# INFORMATION
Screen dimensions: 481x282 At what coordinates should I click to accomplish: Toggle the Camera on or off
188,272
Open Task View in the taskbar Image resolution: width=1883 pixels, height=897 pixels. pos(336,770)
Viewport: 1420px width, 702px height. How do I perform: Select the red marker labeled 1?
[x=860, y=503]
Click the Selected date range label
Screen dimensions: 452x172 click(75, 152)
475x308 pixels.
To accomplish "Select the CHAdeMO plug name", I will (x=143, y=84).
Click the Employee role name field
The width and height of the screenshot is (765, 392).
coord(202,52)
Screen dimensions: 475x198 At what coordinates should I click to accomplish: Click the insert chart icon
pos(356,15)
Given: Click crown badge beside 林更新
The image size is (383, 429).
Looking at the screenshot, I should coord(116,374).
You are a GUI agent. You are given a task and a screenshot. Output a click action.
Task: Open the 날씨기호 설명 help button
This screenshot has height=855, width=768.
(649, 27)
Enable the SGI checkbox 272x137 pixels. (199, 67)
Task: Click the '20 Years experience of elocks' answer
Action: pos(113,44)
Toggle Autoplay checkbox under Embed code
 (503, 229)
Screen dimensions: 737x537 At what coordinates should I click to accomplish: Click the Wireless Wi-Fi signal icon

# THE TASK
Copy out each line of the records that holds the string "Open".

# ANSWER TO THE PROBLEM
Open Task View in the taskbar Image resolution: width=1883 pixels, height=897 pixels. pos(336,770)
Task: Open the 날씨기호 설명 help button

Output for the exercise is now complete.